Stored items
BEGIN
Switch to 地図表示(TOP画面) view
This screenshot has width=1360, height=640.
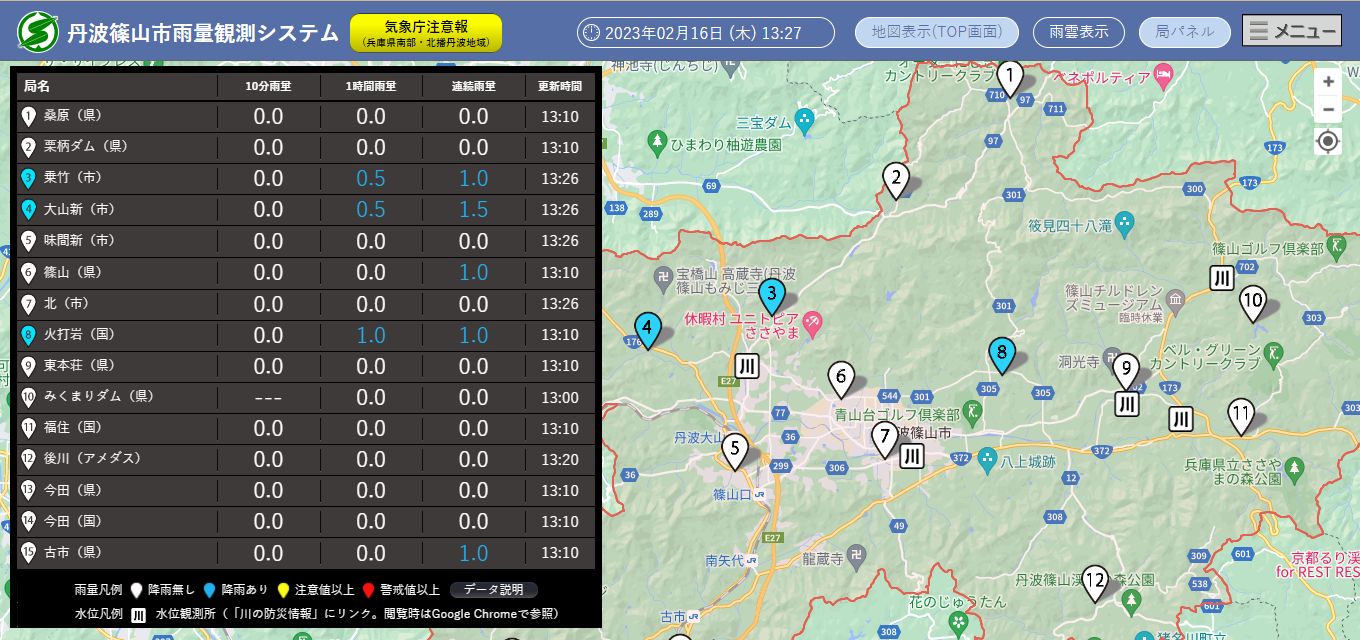pyautogui.click(x=936, y=32)
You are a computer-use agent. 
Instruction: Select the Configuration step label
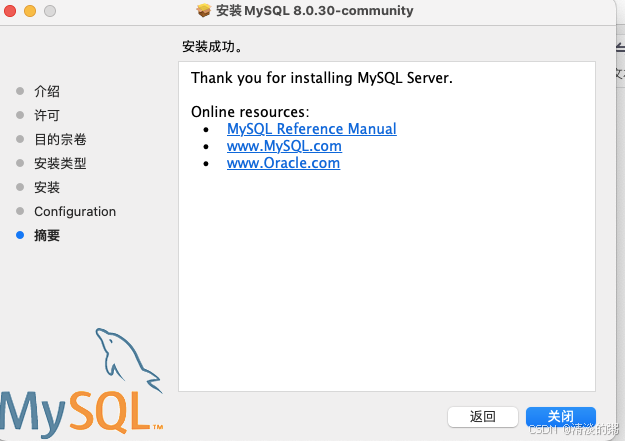(75, 211)
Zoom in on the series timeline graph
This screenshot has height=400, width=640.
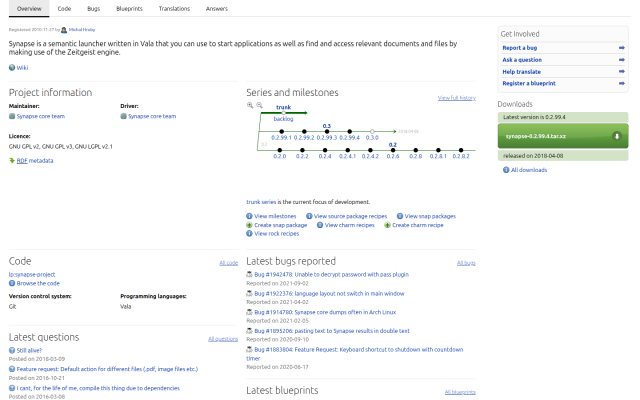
END
DIRECTIONS
Without the pictures, copy out each entry exactly as it stands.

EXERCISE ANSWER
Switch to 地図表示(TOP画面) view
This screenshot has width=1360, height=640.
pyautogui.click(x=936, y=32)
You are a computer-use agent. 
Instruction: Select the Configuration step label
(75, 211)
Zoom in on the series timeline graph
This screenshot has height=400, width=640.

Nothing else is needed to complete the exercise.